:: Exercise directions ::
Reproduce every line of the listing, renaming "header" as "heading" and changing nothing else. Leave the pictures out of your answer.

▽

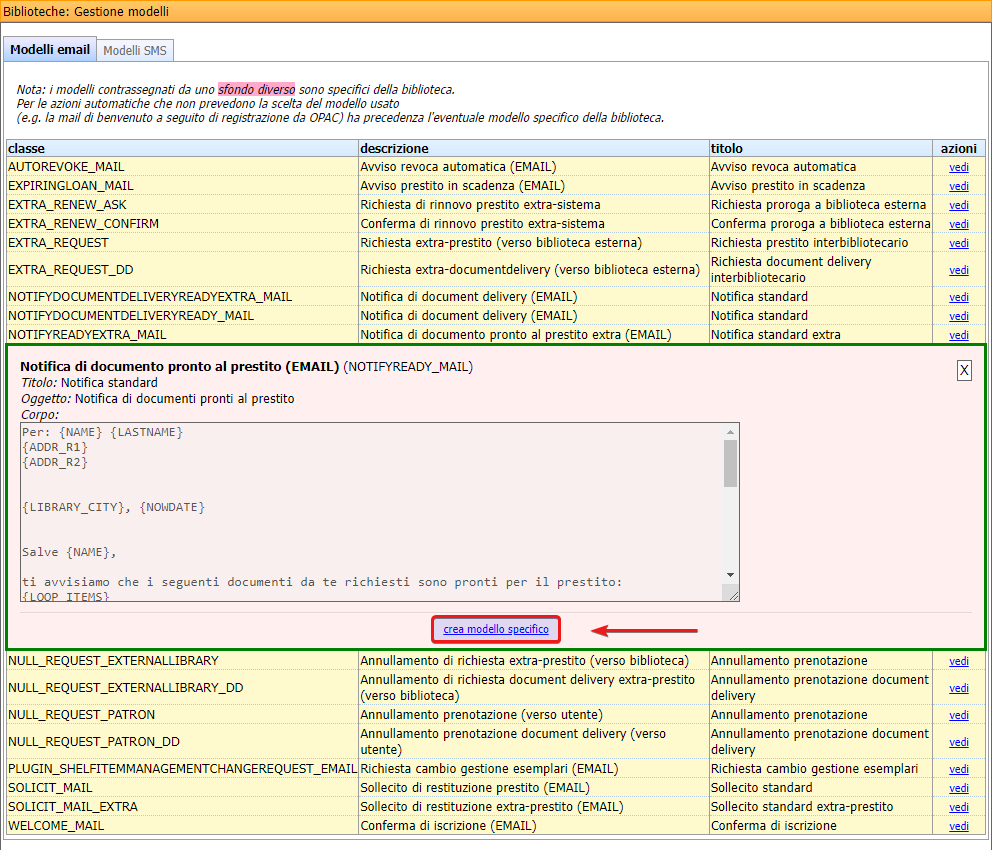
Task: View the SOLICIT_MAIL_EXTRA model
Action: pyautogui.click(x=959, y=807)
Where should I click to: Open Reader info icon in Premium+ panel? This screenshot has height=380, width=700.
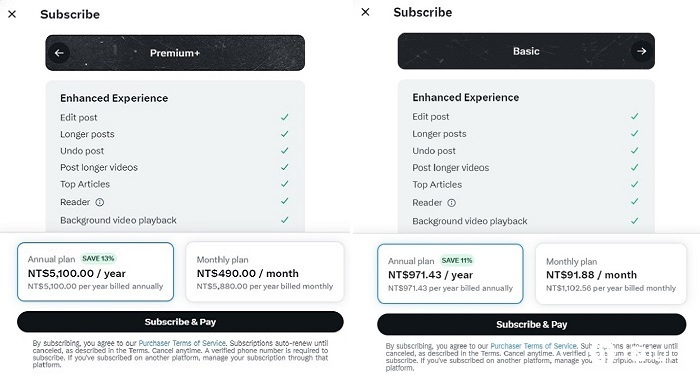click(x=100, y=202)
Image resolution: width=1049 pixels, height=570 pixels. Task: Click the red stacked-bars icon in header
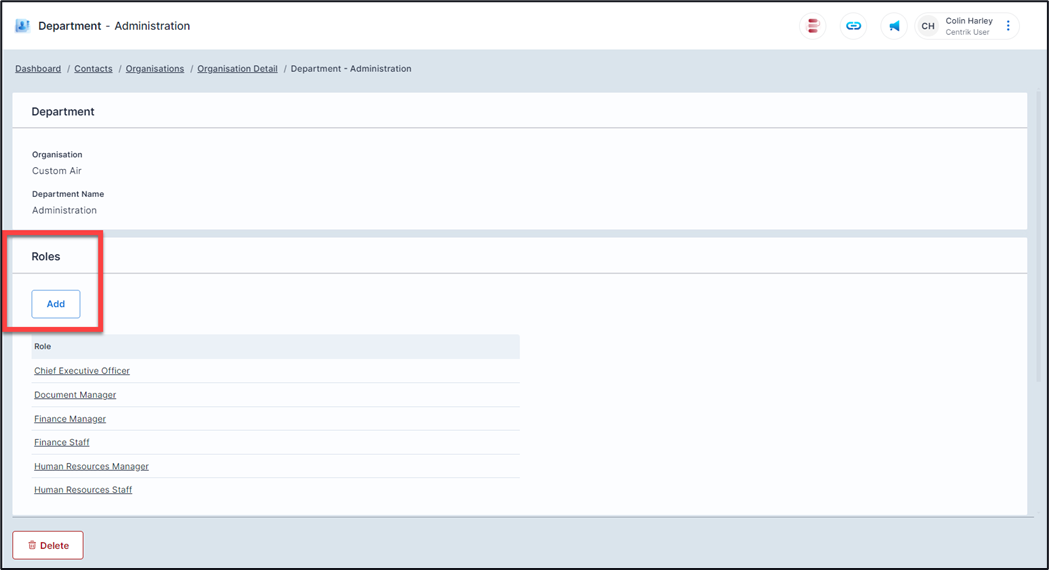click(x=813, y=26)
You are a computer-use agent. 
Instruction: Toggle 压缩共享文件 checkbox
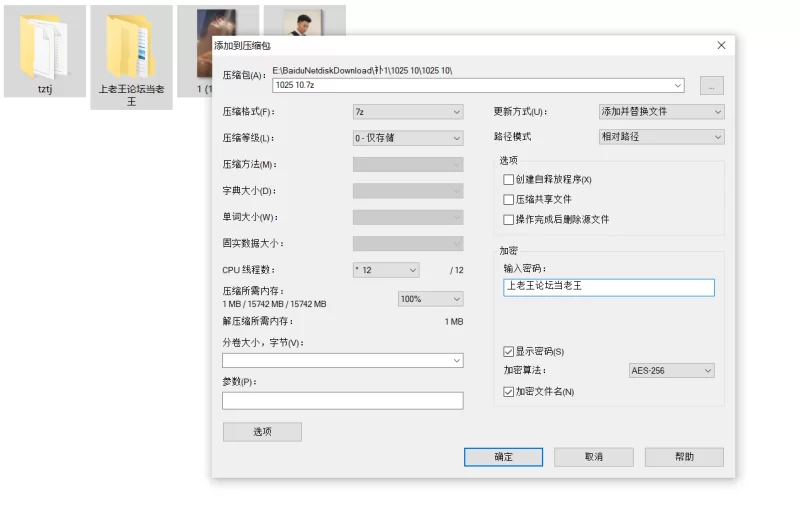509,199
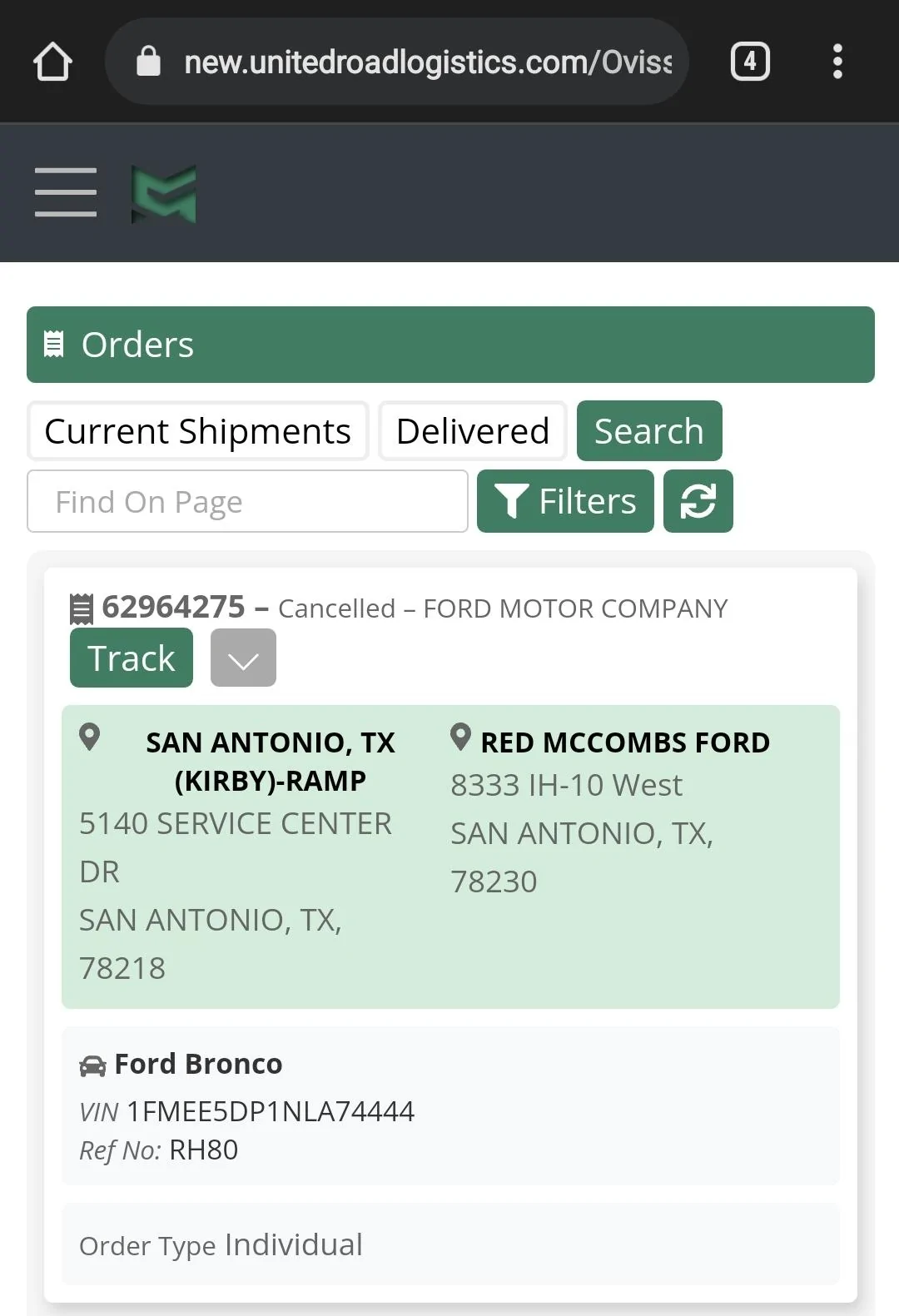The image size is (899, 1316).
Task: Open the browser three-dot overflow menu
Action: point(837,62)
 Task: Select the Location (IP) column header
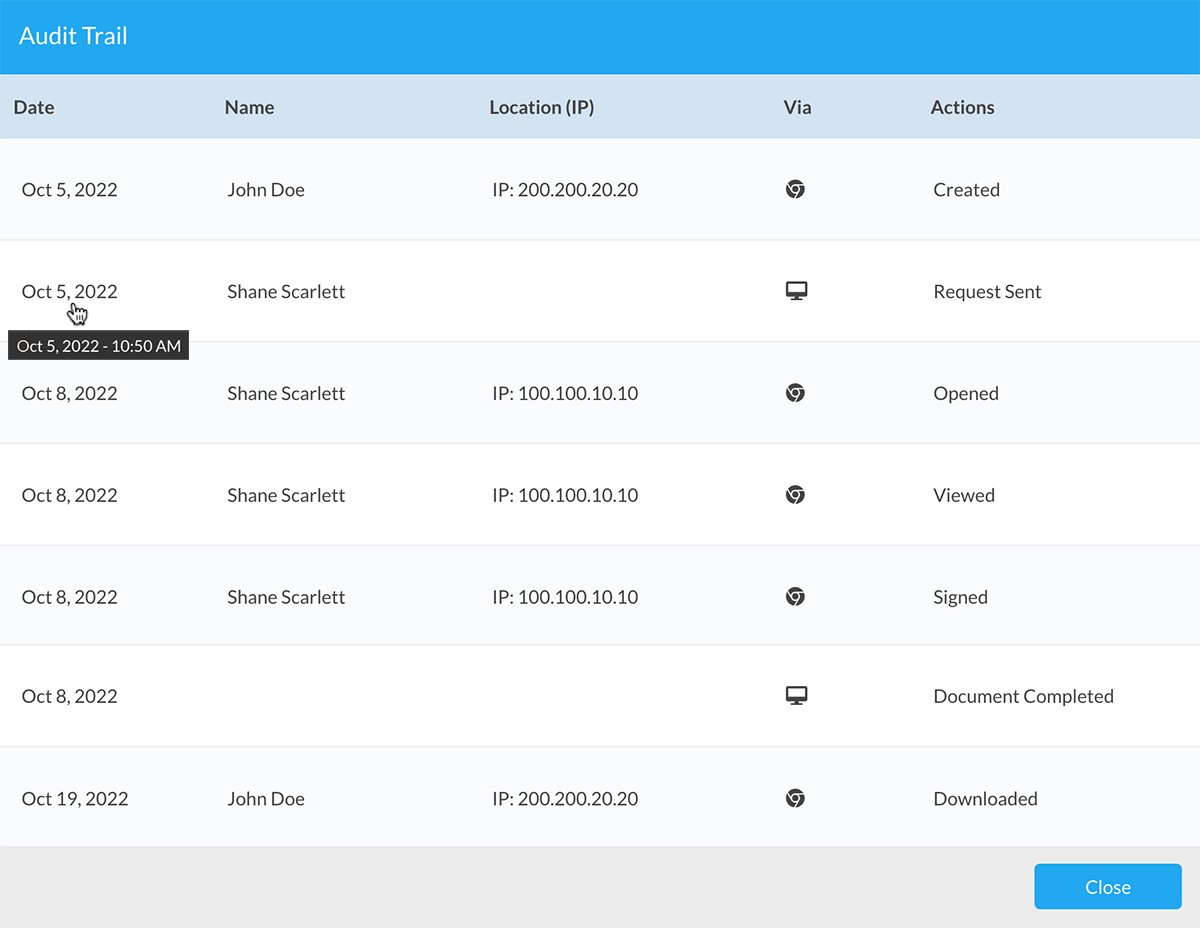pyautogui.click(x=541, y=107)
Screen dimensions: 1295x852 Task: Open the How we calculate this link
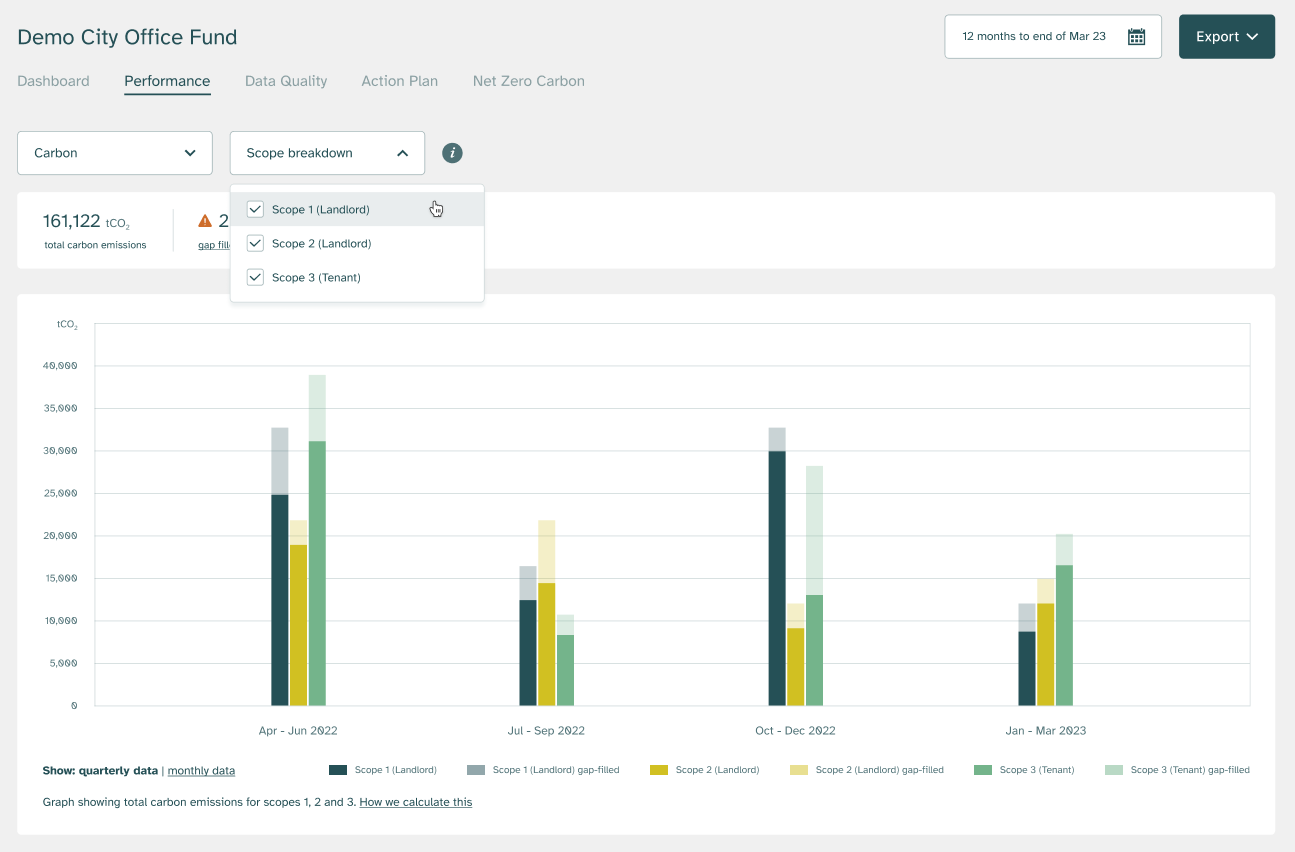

△

:: Exercise solution ::
Task: View the SOLICIT_MAIL_EXTRA model
Action: pyautogui.click(x=959, y=807)
Where should I click to: Open Reader info icon in Premium+ panel? This screenshot has height=380, width=700.
click(x=100, y=202)
Image resolution: width=1049 pixels, height=570 pixels. Task: Click the red stacked-bars icon in heading
click(x=813, y=26)
You are a computer-use agent. 
Instruction: Toggle 压缩共享文件 checkbox
509,199
The image size is (899, 1316).
Task: Open the browser three-dot overflow menu
Action: point(837,62)
 Task: Select the Location (IP) column heading
pyautogui.click(x=541, y=107)
Screen dimensions: 1295x852 Task: Open the How we calculate this link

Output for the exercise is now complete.